Samples for CD measurements contained peptide at a constant concentration of ~ 50 mM, as determined by measuring absorbance at 280 nm (A280), in 25 mM sodium phosphate buffer at pH 6.8, and either no membrane mimetic or a membrane mimetic at an appropriate concentration. CD spectra were recorded using a J-1500 spectropolarimeter supplied with a Peltier thermally controlled cuvette holder (Jasco UK, Great Dunmow, UK) and a 1.0 mm pathlength quartz cuvette (Starna, Optiglass Ltd, Hainault, UK). Spectra were measured at 37 °C between 190 and 300 nm, with a bandwidth of 2.0 nm, step resolution of 0.2 nm, scanning speed of 200 nm/min, response time of 1 s and averaged from 16 individual scans after subtraction of the buffer spectrum. To normalize to protein concentration, the machine units of mdeg were converted to mean residue ellipticity. An estimate of reproducibility in our CD measurements is provided in Fig. S5, which contains representative error analysis from three technical repeats for select peptides.

Dynamic light scattering

The hydrodynamic diameter of each membrane mimetic was estimated by dynamic light scattering (DLS) using a Zetasizer Nano-series instrument (Malvern Instruments, UK) at room temperature, with 1 cm path length UV-transparent disposable cuvettes. Mimetic samples were diluted to a concentration of 0.06 mg/ml with 25 mM sodium phosphate buffer at pH 6.8. Each sample was measured six times and each measurement consisted of sixteen accumulations, and were recorded after 300 s equilibration time. To determine the error in these measurements the standard deviation was calculated for each mimetic; DPC (3.7 ± 0.72 nm); LMPG (4.2 ± 0.67 nm); DMPC/DHPC bicelles (18 ± 3.63 nm); DMPC (75 ± 11.1 nm); 60:1:15 DMPC:DMPG:DHPC (22 ± 4.1 nm); 60:1:15 DMPC:DMPG:DHPC (42 ± 6.5 nm); 60:1:15 DMPC:DMPG:DHPC (83 ± 8.4 nm). The Malvern Zetasizer software was utilized for processing data and afterwards exported as intensity and number distributions.

Nuclear magnetic resonance experiments

Samples for 1H-1H TOCSY and NOESY NMR experiments contained peptides at a concentration in the range of 1–1.5 mM, as determined by measuring absorbance at 280 nm (A280), in 25 mM sodium phosphate buffer, pH 6.8, with 90% H2O, 10% D2O and 50 mM DPC-d38. NMR experiments were carried out on an 700 MHz Avance spectrometer (Bruker Biospin, UK) equipped with a triple resonance inverse cryoprobe with Z-gradients using 3 mm diameter NMR tubes (Bruker, Germany).
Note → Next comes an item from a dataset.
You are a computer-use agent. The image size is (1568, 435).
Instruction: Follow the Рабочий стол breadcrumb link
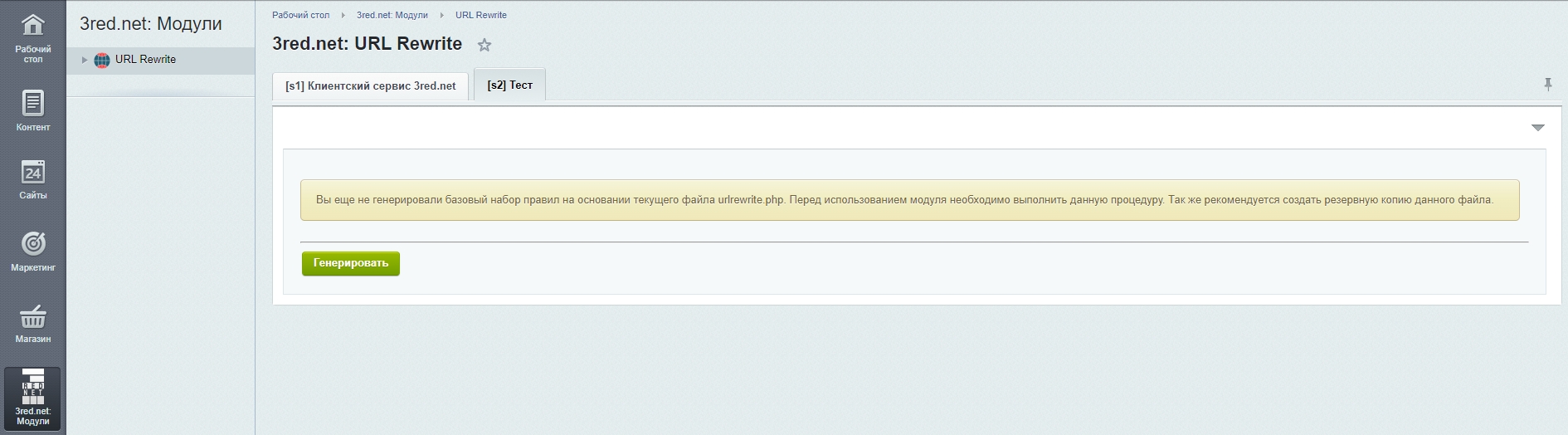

Spectra were obtained at 37 °C with 4096 × 256 data points, 14 × 14 ppm spectral windows, 32 scans, and referenced to residual water. Mixing times for TOCSY and NOESY ranged from 70 to 140 ms and 90 to 200 ms, respectively. Topspin 3.2 (Bruker Biospin, UK) was used for processing spectra and CcpNmr Analysis V252 for assignment. Hα chemical shift data from 2 to 3 separate TOCSY spectra were used to estimate error in chemical shift. We find all Hα chemical shifts, which are crucial in mapping regions of helicity using CSI methods, are accurate within 0.005 ppm.